Background: Clinical studies have clearly revealed that low-molecular-weight heparins (LMWHs) are an effective alternative to unfractionated heparin in the therapy of acute coronary syndrome (ACS); however, data on the comparison of different LMWHs are sparse.
Aim: To compare the inhibition of coagulation factor Xa by enoxaparin and nadroparin in the therapy of ACS.
Methods: Thirty-eight consecutive patients with ACS were randomly assigned to enoxaparin (group E, n=18) or nadroparin (group N, n=20) in the recommended dose. Anti-Xa activity was measured 3 h after administering the first dose of LMWH.
Results: Baseline demographics (age, sex) and clinical (type of ACS, pain-to-door time, elevation of troponin, percutaneous coronary intervention performed, smoking status, and history of diabetes, hypertension and hyperlipoproteinemia) characteristics were similar in both groups. Anti-Xa activity was significantly higher in group E than in group N (0.65+/-0.05 U/mL versus 0.30+/-0.03 U/mL; P<0.001).
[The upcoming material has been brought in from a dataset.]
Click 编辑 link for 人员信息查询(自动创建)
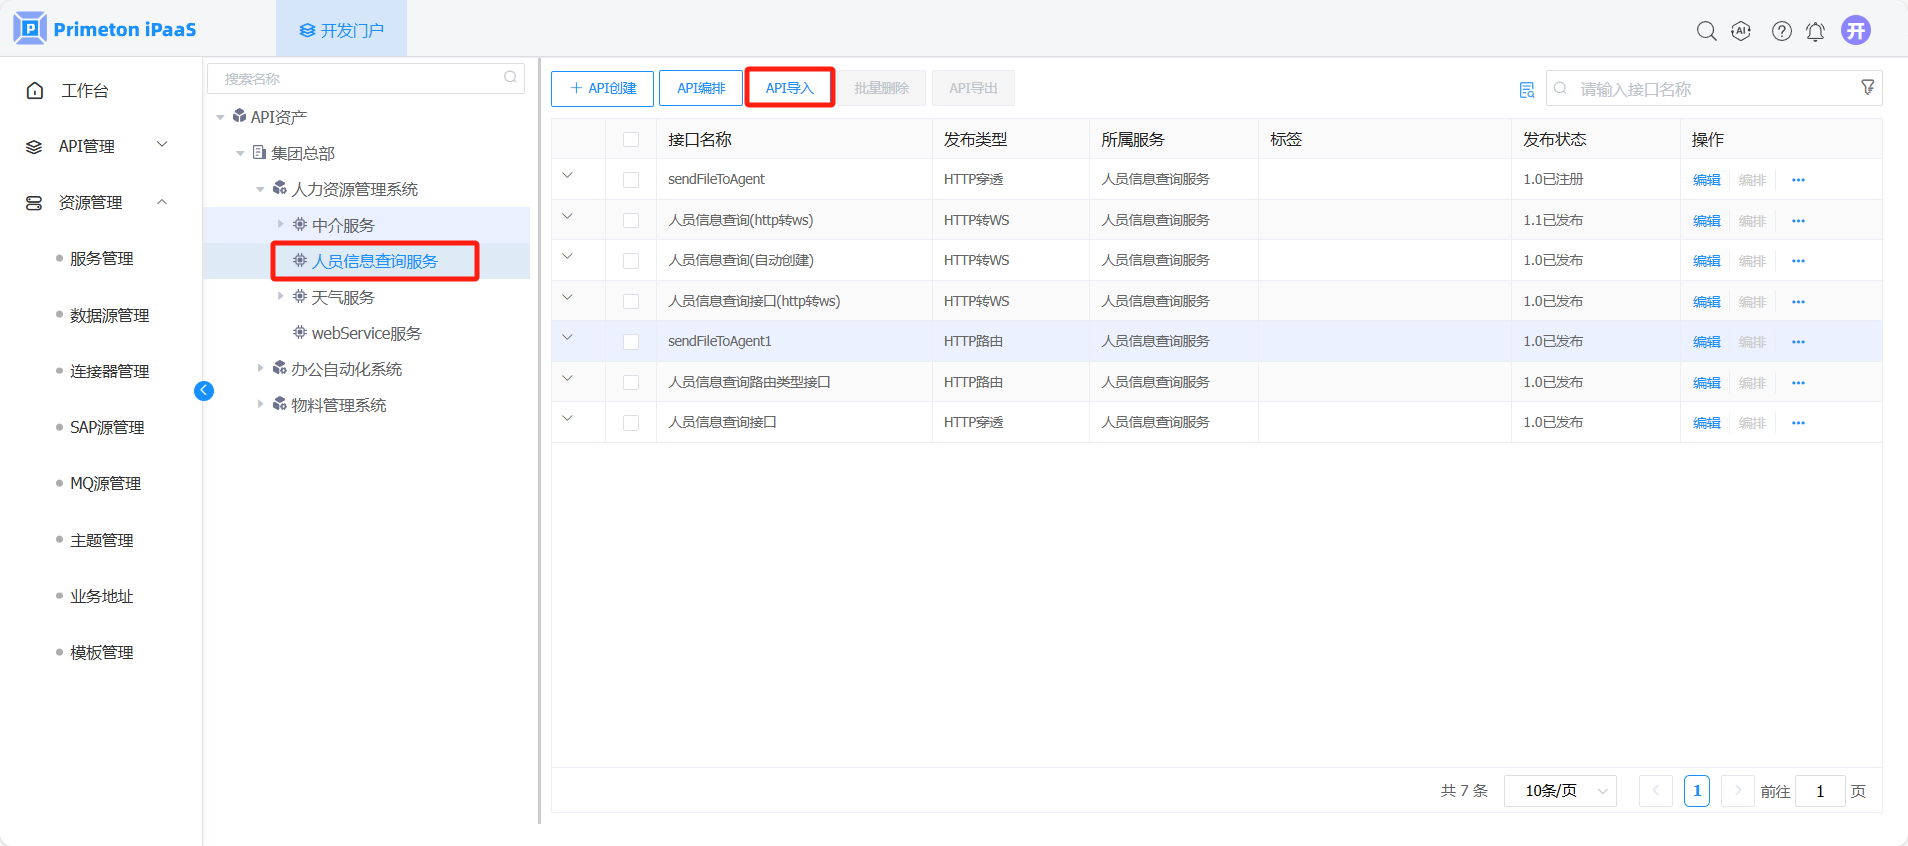 [x=1706, y=261]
Moreover, the therapeutic target (0.5 U/mL to 0.8 U/mL) was achieved in 66.7% of patients in group E; on the other hand, effective therapy was observed in 10.0% of patients in group N (P<0.001).
Conclusions: The results of the present study demonstrate a highly significant difference in anti-Xa activity of enoxaparin and nadroparin in their recommended dosing regimens, in the therapy of ACS 3 h after subcutaneous administration; the anticoagulant effect of enoxaparin was markedly stronger than that of nadroparin.
Keywords: Acute coronary syndrome; Enoxaparin; Factor Xa; Heparin; Nadroparin.